FIREWALLS AND REVENUE ALIGNED BUDGET AUTHORITY

As we look to reauthorization of TEA-21 and the future of the Federal-aid highway program, we believe that it is essential to preserve and reaffirm the principle of a user-based transportation financing system in which all receipts are guaranteed to be used for the purposes for which they were intended.

To accomplish this, TEA-21 set highway obligations at levels based on then-current estimates of gasoline and related tax receipts, and established two mechanisms to guarantee spending. First, separate budgetary spending caps or "firewalls" were established in the Budget Enforcement Act for highway and transit spending. Second, TEA-21 included an adjustment mechanism, Revenue Aligned Budget Authority (RABA), to annually adjust the spending caps or "firewalls" based on updated revenue estimates, increasing or decreasing highway spending each year so that it would align itself with Highway Trust Fund receipts.

——————

**Problem details:** Rewrite the passage on highway budget firewalls from "FIREWALLS AND REVENUE" to "they were intended.", putting "vital" in place of "essential".

**Given information:**
——————

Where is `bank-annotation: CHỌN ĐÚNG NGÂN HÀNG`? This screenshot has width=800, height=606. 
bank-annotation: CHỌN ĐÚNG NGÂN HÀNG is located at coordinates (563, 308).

——————

**Reply:**
FIREWALLS AND REVENUE ALIGNED BUDGET AUTHORITY

As we look to reauthorization of TEA-21 and the future of the Federal-aid highway program, we believe that it is vital to preserve and reaffirm the principle of a user-based transportation financing system in which all receipts are guaranteed to be used for the purposes for which they were intended.